White Coat Adherence and Glucose Control
Upcoming visits to a
healthcare provider can cause a person to respond in
different ways. The response can be involuntary or
on purpose. Many patients’ blood pressure will rise
or decline as a result of contact with a healthcare
provider. This rise or fall in blood pressure is
called the white
coat syndrome. The change in blood pressure is
involuntary. On the other hand, patients may
purposely increase their adherence to their
healthcare providers’ instructions just before the
healthcare visit. This adherence is called white
coat adherence (WCA). And WCA can lead to errors in
treatment, including diabetes treatment.
WCA may be defined as “an
increased adherence to treatment regimens
directly before a visit with a healthcare provider.”

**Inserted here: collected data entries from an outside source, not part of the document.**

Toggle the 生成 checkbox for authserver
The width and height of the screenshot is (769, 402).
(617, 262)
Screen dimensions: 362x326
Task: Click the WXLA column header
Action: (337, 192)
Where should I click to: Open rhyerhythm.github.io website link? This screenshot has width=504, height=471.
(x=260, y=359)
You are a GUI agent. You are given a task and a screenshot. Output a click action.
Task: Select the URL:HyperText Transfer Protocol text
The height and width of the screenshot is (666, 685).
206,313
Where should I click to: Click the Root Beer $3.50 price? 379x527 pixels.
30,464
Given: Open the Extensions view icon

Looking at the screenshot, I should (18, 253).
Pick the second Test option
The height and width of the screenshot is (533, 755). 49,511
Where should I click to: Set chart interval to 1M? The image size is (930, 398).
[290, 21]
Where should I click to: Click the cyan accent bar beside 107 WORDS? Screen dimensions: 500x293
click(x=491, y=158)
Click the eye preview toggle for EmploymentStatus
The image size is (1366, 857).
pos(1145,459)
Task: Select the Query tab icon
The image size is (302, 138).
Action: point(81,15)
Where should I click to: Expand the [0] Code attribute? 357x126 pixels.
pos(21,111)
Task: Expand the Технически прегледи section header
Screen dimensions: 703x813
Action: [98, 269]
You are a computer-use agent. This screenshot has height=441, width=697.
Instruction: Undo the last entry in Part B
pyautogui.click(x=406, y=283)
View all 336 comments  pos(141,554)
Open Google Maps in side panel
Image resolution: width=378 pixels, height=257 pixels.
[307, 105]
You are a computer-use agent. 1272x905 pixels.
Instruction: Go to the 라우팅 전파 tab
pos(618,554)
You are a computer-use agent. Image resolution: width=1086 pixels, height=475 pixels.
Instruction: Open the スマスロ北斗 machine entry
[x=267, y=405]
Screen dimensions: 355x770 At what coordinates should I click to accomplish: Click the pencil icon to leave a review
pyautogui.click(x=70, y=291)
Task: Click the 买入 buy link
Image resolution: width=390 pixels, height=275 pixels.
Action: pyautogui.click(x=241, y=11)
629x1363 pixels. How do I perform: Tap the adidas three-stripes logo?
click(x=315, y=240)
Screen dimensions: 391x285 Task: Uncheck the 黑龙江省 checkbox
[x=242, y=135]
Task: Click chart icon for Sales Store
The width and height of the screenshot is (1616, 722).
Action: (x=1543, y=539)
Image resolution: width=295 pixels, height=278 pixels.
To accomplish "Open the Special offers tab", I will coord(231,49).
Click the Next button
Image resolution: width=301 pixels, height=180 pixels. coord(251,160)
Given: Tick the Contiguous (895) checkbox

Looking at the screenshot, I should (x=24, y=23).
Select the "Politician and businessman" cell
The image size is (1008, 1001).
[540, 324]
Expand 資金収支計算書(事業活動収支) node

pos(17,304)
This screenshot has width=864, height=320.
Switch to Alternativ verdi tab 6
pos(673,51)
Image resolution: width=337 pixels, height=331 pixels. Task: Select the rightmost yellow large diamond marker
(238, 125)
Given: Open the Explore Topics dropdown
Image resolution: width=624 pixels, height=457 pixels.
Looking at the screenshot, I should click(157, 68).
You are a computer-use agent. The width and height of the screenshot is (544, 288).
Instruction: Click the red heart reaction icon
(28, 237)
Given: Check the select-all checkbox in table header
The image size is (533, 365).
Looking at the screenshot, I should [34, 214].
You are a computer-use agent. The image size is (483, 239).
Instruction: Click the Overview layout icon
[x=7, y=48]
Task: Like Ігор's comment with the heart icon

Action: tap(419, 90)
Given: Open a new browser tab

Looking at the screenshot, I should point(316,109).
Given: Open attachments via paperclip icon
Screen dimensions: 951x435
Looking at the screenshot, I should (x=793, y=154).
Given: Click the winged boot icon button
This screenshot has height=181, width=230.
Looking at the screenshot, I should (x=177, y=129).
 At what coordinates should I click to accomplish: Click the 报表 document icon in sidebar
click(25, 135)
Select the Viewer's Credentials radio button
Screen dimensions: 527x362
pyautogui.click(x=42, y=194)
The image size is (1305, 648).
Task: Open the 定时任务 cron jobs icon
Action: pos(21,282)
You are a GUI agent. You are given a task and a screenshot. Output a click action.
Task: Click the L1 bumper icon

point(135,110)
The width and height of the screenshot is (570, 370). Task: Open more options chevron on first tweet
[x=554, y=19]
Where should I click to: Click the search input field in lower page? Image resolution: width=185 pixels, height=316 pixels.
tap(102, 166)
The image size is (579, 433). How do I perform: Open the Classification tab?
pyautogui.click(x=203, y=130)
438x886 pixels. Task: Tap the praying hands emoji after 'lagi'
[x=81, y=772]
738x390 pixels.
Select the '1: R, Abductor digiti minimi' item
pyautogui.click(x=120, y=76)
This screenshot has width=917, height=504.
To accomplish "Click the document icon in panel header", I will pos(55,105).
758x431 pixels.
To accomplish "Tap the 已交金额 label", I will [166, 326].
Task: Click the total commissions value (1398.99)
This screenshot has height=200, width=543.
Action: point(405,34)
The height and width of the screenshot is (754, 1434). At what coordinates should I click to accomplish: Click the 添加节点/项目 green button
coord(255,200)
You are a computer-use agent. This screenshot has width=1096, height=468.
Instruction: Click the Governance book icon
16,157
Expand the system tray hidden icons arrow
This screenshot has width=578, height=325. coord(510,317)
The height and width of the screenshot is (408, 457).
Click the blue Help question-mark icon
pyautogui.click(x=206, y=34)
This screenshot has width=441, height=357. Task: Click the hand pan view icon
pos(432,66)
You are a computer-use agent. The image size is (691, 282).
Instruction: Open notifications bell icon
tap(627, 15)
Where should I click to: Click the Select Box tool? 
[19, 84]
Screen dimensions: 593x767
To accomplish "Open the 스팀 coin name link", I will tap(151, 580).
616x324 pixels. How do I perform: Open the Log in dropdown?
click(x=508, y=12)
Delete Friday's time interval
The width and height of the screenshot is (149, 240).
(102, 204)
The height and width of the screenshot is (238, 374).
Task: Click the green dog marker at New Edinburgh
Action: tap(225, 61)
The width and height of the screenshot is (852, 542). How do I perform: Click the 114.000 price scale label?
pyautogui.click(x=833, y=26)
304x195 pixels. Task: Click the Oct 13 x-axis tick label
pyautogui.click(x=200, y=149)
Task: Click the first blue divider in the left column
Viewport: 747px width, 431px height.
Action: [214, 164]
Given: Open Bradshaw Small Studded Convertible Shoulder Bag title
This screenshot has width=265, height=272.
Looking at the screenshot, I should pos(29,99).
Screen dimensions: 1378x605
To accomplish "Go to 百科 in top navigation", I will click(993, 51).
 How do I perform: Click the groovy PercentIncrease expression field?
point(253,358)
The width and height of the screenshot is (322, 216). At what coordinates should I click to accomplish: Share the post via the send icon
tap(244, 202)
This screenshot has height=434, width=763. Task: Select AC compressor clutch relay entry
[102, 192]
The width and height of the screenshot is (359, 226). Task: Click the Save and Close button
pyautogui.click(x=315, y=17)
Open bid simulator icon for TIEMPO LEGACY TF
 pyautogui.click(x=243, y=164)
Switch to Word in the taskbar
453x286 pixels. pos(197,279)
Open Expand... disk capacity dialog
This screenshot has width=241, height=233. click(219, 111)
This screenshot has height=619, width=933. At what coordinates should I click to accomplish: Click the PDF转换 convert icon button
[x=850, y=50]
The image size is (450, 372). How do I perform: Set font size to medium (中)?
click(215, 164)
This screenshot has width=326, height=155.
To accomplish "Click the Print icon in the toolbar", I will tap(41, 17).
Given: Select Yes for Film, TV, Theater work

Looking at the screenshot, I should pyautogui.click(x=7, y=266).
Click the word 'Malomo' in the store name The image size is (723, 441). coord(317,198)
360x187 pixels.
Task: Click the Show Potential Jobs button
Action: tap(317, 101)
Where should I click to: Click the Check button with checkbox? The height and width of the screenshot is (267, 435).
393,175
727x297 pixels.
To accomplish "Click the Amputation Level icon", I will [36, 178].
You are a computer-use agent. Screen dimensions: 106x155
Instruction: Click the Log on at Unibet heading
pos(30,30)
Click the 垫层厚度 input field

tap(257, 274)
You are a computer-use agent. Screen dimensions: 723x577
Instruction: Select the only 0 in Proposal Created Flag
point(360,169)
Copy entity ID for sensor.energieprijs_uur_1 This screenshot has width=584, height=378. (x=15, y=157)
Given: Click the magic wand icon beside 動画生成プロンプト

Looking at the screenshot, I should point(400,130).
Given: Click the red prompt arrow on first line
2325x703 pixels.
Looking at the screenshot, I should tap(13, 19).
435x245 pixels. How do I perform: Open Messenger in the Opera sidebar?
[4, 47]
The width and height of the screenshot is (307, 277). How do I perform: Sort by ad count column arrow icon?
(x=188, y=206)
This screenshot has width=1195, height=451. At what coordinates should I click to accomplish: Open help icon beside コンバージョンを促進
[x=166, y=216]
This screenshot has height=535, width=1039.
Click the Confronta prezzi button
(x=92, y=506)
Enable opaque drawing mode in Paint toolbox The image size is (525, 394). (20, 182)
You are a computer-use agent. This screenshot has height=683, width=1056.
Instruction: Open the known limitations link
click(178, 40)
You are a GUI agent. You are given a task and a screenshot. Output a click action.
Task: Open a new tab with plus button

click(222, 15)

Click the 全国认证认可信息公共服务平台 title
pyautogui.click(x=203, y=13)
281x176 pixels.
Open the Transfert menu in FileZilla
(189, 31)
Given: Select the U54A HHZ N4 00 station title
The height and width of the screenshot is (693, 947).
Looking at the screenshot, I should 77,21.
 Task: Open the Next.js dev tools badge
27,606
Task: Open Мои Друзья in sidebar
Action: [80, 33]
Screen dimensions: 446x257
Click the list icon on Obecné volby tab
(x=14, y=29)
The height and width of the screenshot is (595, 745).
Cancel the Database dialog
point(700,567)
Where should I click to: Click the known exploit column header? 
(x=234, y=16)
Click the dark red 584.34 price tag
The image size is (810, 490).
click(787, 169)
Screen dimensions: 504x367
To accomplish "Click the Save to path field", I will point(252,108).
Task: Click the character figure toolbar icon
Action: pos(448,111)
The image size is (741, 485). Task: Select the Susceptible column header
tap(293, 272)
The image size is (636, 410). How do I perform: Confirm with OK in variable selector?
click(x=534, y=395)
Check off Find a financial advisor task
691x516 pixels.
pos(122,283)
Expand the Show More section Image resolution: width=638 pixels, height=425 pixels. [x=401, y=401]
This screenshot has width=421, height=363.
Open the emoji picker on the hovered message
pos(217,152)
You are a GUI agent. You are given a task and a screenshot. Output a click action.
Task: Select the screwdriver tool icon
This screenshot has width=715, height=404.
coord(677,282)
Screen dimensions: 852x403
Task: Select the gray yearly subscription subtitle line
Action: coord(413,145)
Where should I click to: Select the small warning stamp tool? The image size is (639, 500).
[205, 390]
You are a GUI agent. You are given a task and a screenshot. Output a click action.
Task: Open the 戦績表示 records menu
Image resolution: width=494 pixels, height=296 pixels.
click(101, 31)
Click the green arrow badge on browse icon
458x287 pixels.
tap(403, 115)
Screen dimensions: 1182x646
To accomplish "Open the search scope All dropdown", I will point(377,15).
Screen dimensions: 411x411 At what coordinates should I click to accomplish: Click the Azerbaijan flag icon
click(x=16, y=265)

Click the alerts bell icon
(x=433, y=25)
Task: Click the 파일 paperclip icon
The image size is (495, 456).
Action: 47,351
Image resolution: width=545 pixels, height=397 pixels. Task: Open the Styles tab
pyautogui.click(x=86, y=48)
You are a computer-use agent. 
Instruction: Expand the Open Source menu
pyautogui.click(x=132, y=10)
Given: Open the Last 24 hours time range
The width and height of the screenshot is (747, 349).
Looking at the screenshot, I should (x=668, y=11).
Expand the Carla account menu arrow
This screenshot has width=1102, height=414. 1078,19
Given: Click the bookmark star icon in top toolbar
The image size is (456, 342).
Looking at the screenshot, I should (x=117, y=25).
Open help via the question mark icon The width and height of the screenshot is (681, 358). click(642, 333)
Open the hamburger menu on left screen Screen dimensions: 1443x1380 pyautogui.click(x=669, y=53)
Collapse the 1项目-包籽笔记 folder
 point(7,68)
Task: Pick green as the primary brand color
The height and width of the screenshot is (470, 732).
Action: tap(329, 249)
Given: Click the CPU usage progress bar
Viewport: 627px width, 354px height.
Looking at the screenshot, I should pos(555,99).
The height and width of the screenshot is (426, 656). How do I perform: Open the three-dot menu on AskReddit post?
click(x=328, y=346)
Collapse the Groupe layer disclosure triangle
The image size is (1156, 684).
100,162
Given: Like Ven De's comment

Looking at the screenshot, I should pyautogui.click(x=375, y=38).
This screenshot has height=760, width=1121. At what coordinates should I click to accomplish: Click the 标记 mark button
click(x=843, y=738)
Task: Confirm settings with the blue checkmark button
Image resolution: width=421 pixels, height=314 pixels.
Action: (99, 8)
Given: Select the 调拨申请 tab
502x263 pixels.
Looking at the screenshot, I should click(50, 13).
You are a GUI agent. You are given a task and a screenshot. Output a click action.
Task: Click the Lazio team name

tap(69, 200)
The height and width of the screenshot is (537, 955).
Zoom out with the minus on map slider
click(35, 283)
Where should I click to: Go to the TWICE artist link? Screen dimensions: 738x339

And when WCA is present while treating diabetes, the
situation can negatively affect the diabetes
treatment. So, a study
was done to determine how to lessen the
possibility of a misinterpretation of Glucose
Control Monitoring data that might be caused
by WCA.
It is known that up to 50% of patients who have
chronic conditions will increase the adherence to
medical guidelines just before and just after a
healthcare provider visit. Patients will be more
likely to take prescribed medications as directed
and to follow treatment guidelines as directed two
to three days before the visit and two to three days
after the visit.
The above-mentioned study was an observational
study, consisting of 276 patients. The investigators
looked at patients between January 2013 and July
2018 who were using continuous or intermittent
scanning glucose monitoring (rtCGM or iscCGM). And
the investigators looked at CGM-data over various
periods of time before and after a healthcare visit.
The investigators concluded that the WCA effect was
especially present during the three days before a
healthcare visit. And that a more accurate
assessment of the patient’s diabetic condition can
be made by looking at GCM-data two weeks before the
scheduled healthcare meeting. Specifically, the
investigators indicated that “based on [their]
findings, analysis of CGM data, particularly in
adult patients non-optimal diabetes control, should
encompass a period of adequate length (i.e. a
minimum of one-two weeks) before consultation to
avoid misinterpretation due to WCA.”
The study just confirms the existence of WCA in
diabetes treatment. But more than that, it offers
guidance that can be put in place to minimize the
associated misinterpretations of the CGM results.